O Campeonato Brasileiro possui uma média de público muito aquém de seu potencial. Em tempos de privilégios aos “clientes”, não aos torcedores, aplaudir a renda se tornou mais importante que ver a casa lotada. No entanto, há clubes que percebem como é possível equilibrar os ganhos ao oferecer preços mais acessíveis aos seus torcedores de baixa renda. Nesta semana, às vésperas da abertura da Série A, Cruzeiro e Bahia dão o exemplo. Enquanto os mineiros criarão um setor a R$10 no Mineirão, os baianos oferecem um novo plano de sócios a valores reduzidos na Fonte Nova.

O anúncio do Cruzeiro foi realizado nesta quinta-feira. O clube garantiu a criação de um setor popular no Mineirão para todos os jogos do Brasileirão. Ao todo, são 6.850 lugares na Laranja Inferior – um setor que muitas vezes permanecia fechado, pela baixa procura de ingressos no local. As entradas custarão R$10. Os celestes optaram por comercializar 4 mil entradas nas bilheterias físicas, enquanto outros 2.850 serão postos a venda aos sócios, de acordo com as prioridades, e na venda online.

O Cruzeiro chegou a enviar uma carta à CBF, pedindo autorização para praticar o preço – conforme escrito, “considerando o cenário econômico do país em crise”. Segundo o regulamento específico do Brasileirão, o preço mínimo da inteira é R$40. E a confederação concedeu a permissão, algo que poderia ser feito a outros clubes. A iniciativa também beneficia diretamente os cadeirantes. A legislação prevê que eles devem pagar metade do ingresso mais barato disponível. Assim, poderão apoiar a Raposa no Mineirão por módicos R$5.

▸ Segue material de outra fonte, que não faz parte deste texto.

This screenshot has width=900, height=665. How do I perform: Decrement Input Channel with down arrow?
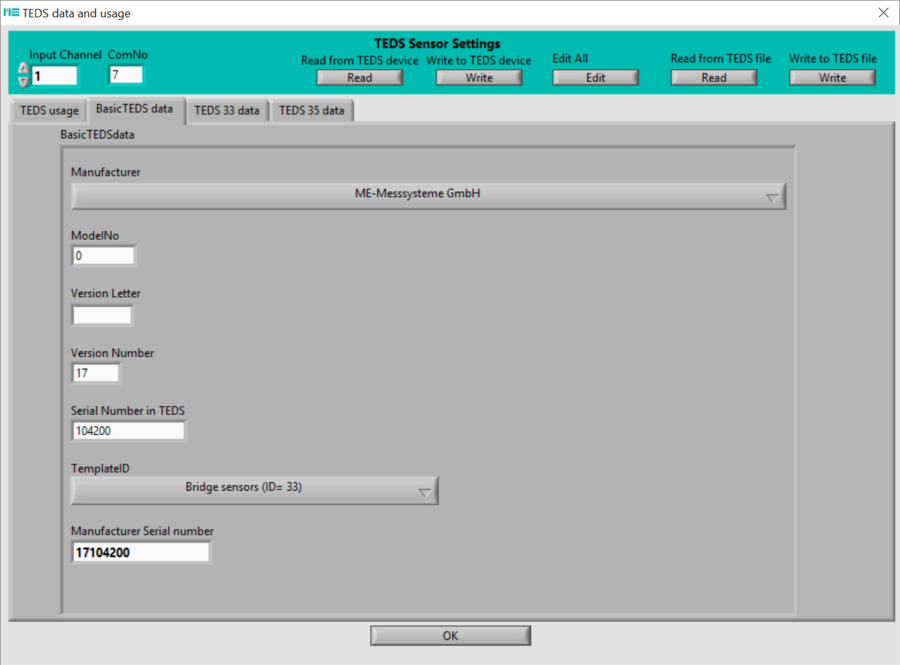pyautogui.click(x=23, y=81)
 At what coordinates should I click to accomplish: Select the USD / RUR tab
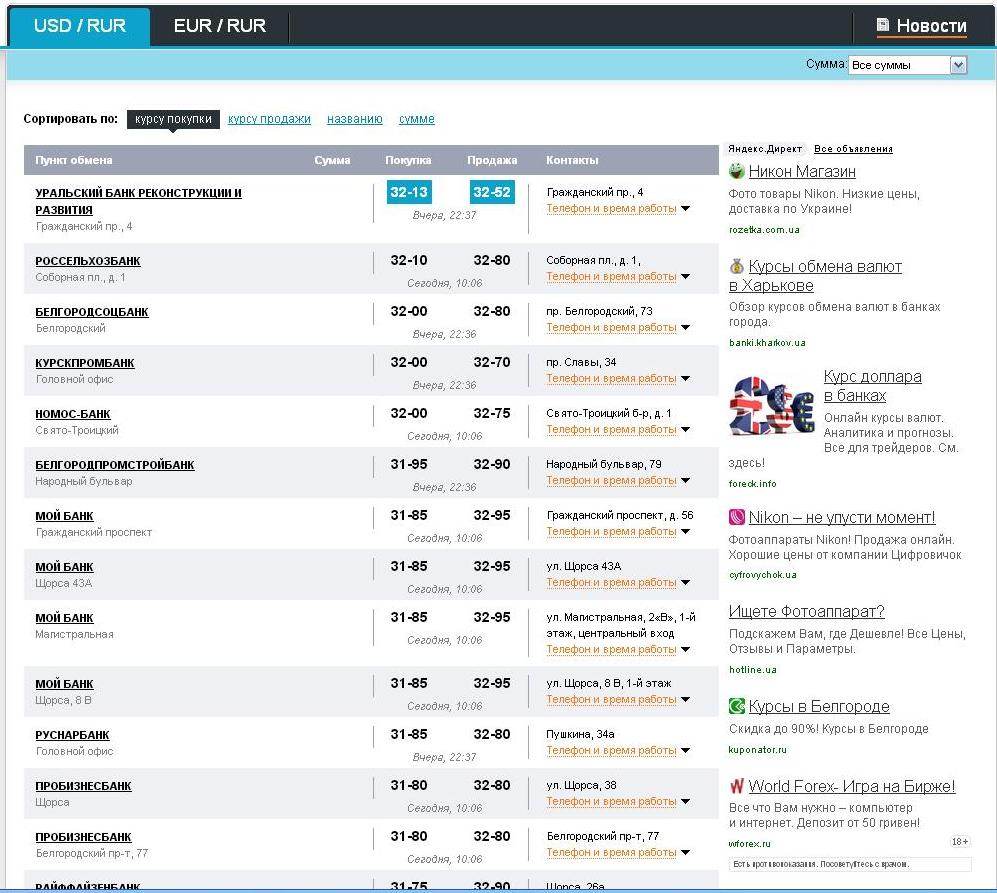pos(80,26)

“O torcedor é o nosso maior patrimônio. Sem ele, o Cruzeiro não seria gigante como é. Queremos ver o cruzeirense sempre junto do clube, cantando em todos os jogos e fazendo a festa bonita no estádio que só o cruzeirense sabe fazer. Criamos um setor com preços baixos, atendendo a um próprio pedido da torcida, e contamos com a presença da apaixonada Nação Azul em todas as nossas partidas”, declarou o presidente Wagner Pires de Sá.

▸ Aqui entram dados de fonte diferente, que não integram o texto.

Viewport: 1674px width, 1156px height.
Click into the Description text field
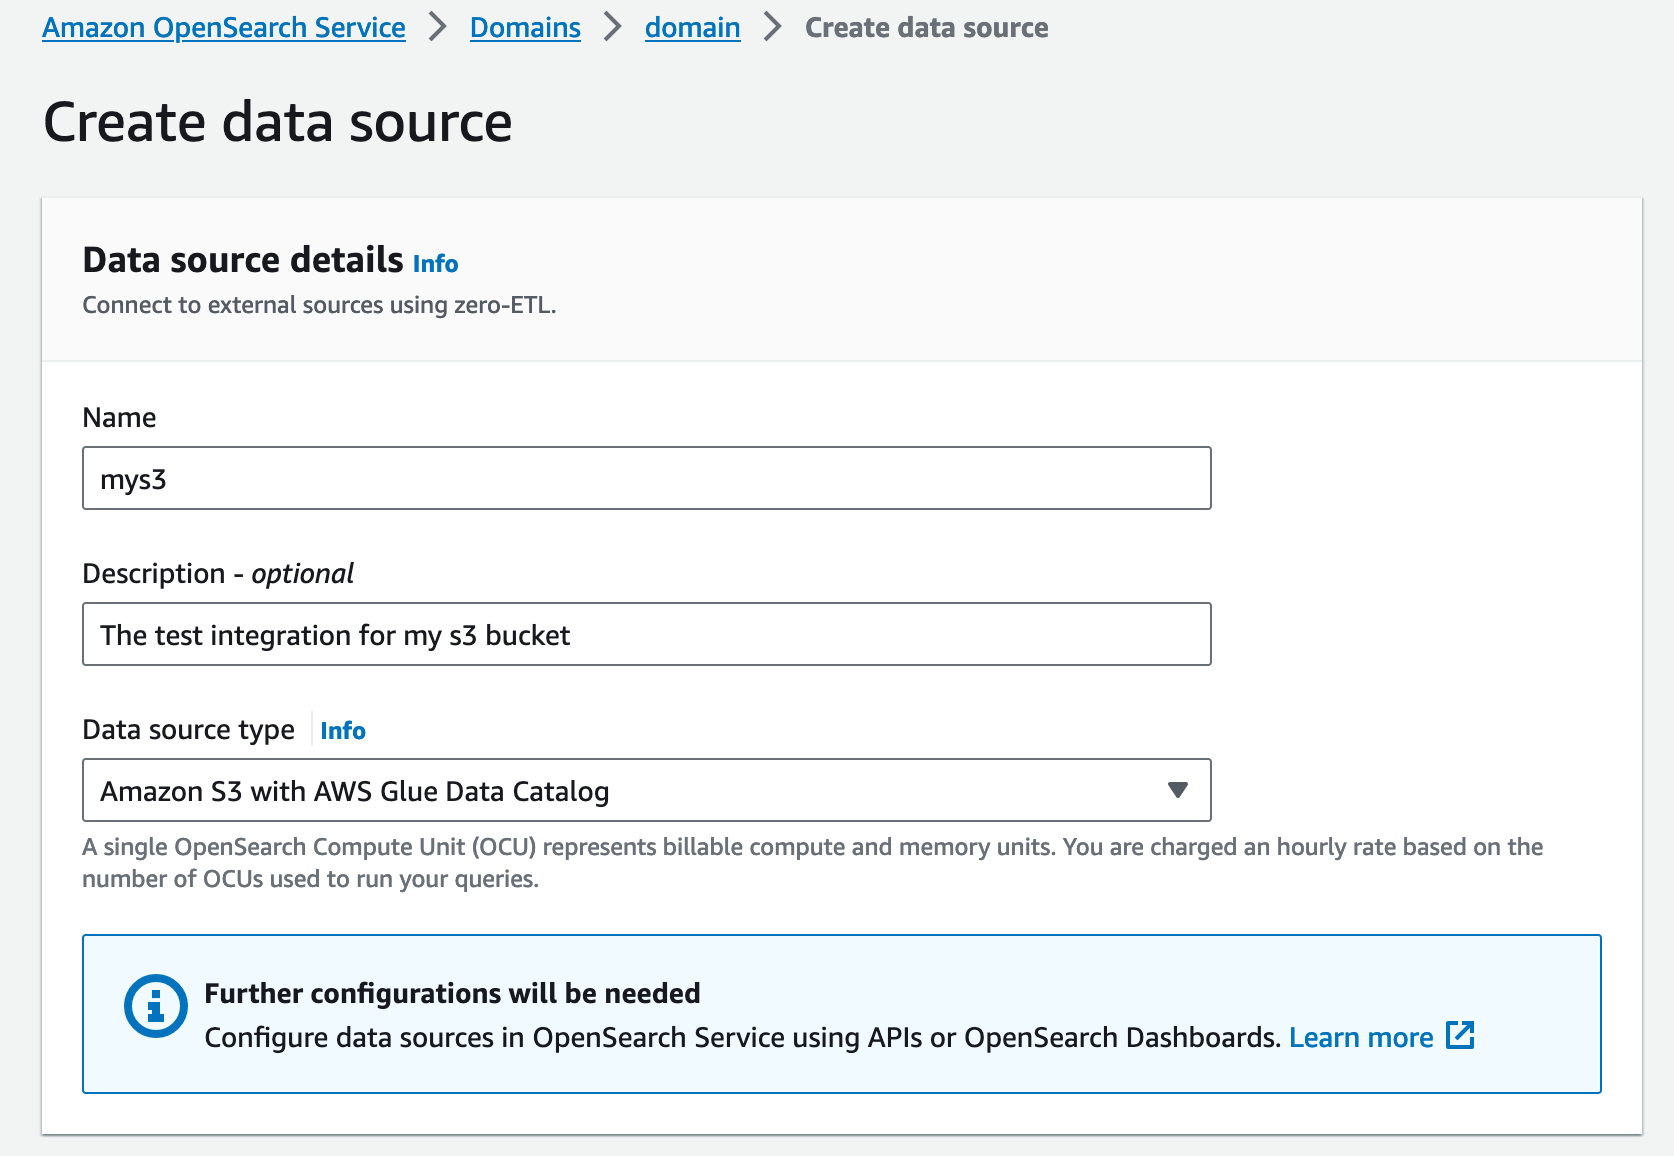646,634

O Bahia, por sua vez, lançou no início da semana um novo plano de sócios para a sua torcida. O chamado “Bahia da Massa” garante preços populares aos que se comprometerem. Os torcedores pagarão R$60 por mês e poderão assistir a todos os jogos em casa do Tricolor, com direito a uma cadeira no setor Leste Superior. Serão disponibilizados 3 mil lugares. A iniciativa acontece depois que o plano Cadeira, a R$90 mensais, atingiu a capacidade máxima do setor oferecido.

O novo plano do Bahia oferece outros direitos comuns aos sócios do clube – como participar das eleições presidenciais, ganhar cupons de desconto e entrar em promoções. Além disso, os  demais associados podem migrar ao “Bahia da Massa”. O clube ainda abriu um novo lote do “Bermuda e Camiseta”, que custa R$45 e também garante assento no terceiro anel da Fonte Nova a todos os jogos. Os torcedores ligados a este plano, porém, precisam comprovar uma renda inferior a R$1,5 mil mensais – limitação que não acontece no “Bahia da Massa”.

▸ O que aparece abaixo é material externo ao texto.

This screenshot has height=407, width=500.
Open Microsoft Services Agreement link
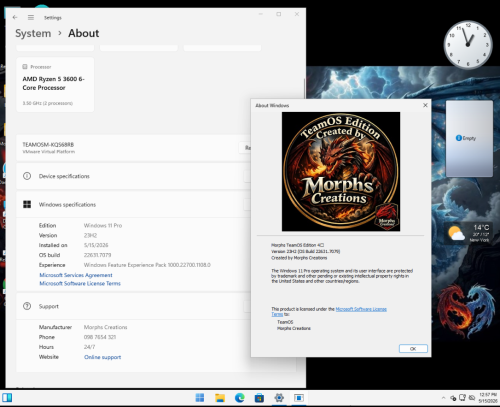76,275
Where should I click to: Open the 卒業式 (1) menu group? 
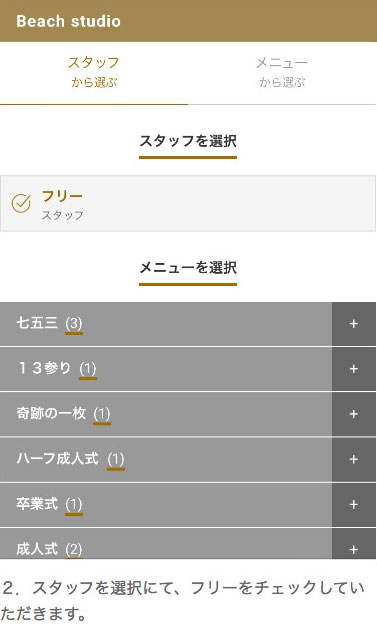click(x=166, y=504)
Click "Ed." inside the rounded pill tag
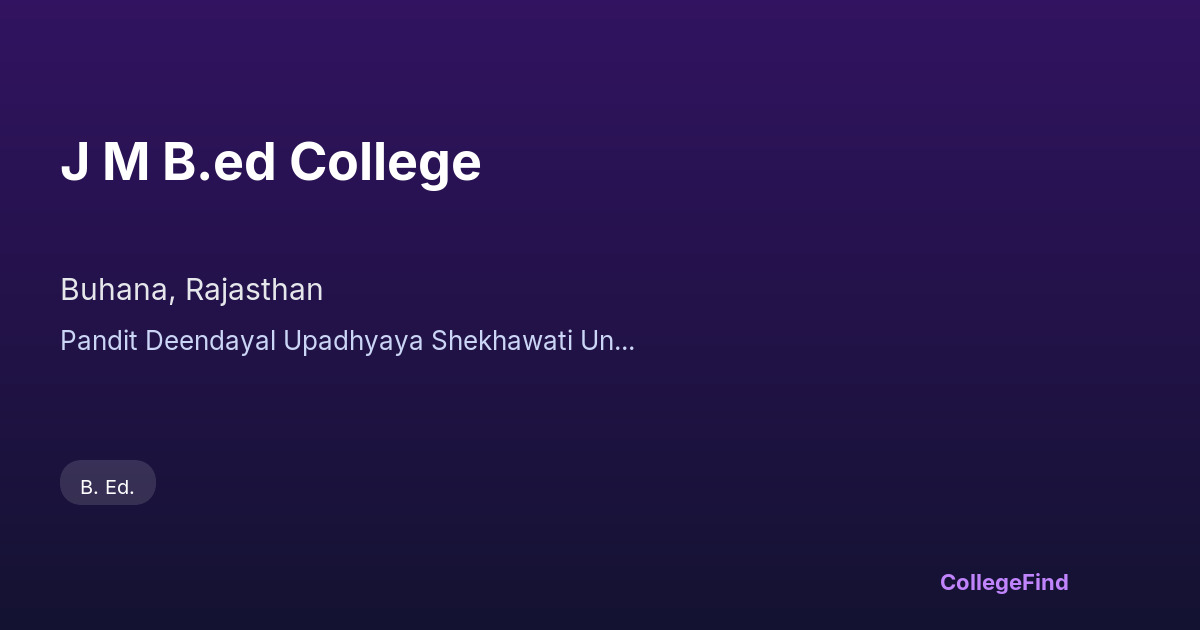The height and width of the screenshot is (630, 1200). coord(119,487)
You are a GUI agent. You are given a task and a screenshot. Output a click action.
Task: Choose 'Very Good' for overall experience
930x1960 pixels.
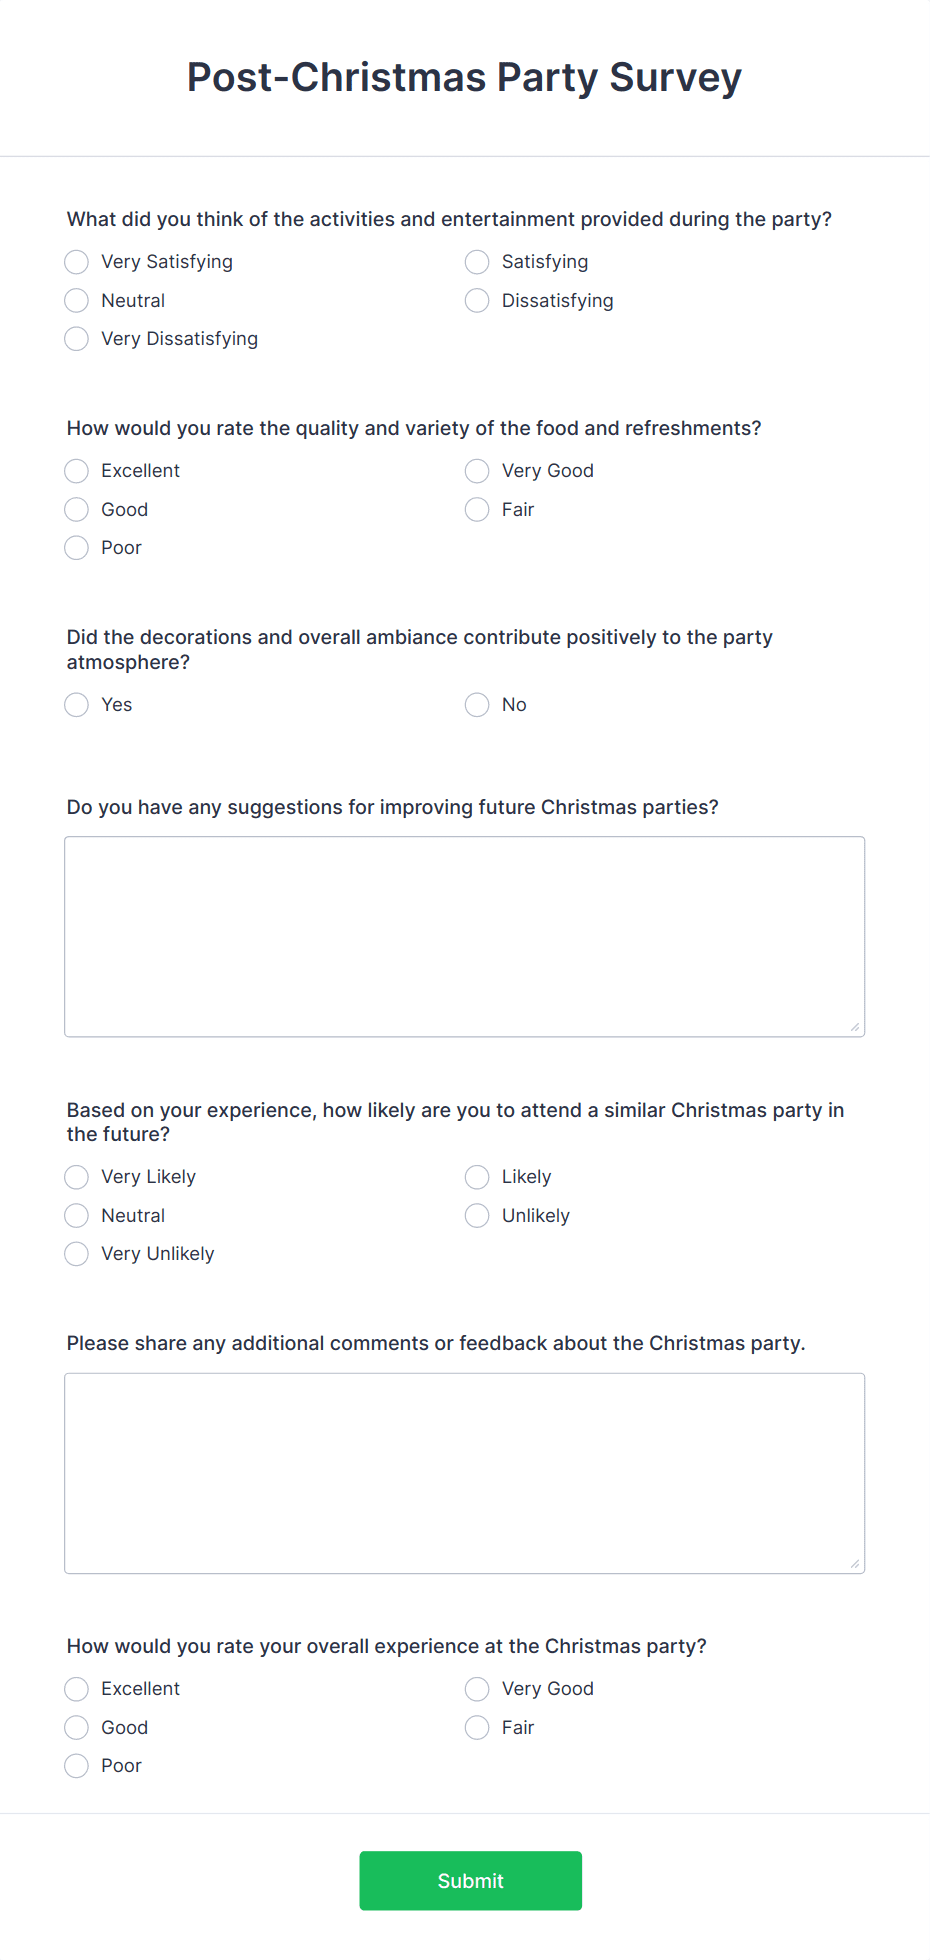coord(477,1689)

De diferentes maneiras, os tricolores buscam trazer a sua turma às tribunas. A conta é óbvia: dá para fazer mais renda com mais gente, equilibrando os preços. Uma lógica que alguns clubes relutam a perceber. E, mais importante ainda, também é possível levar os torcedores de baixa renda aos estádios, algo cada vez mais raro nesta era de Padrões Fifa.

Por fim, vale ressaltar que, enquanto o novo plano do Bahia ganha menção especial por ser uma novidade às vésperas do Brasileirão, outros clubes de diferentes divisões também possuem propostas louváveis em relação aos seus sócios. O Botafogo, por exemplo, possui um plano de R$14,90 mensais, mais R$240 fixos no ano ao setor norte. No Nordeste, enquanto o Ceará tem um plano de R$30 mensais a torcedores com renda abaixo de R$900, o Fortaleza oferece pacotes a R$54,90. E, da mesma maneira, seria possível citar ainda outros. Maneira exemplar de abrir os portões e exaltar a veia popular do futebol.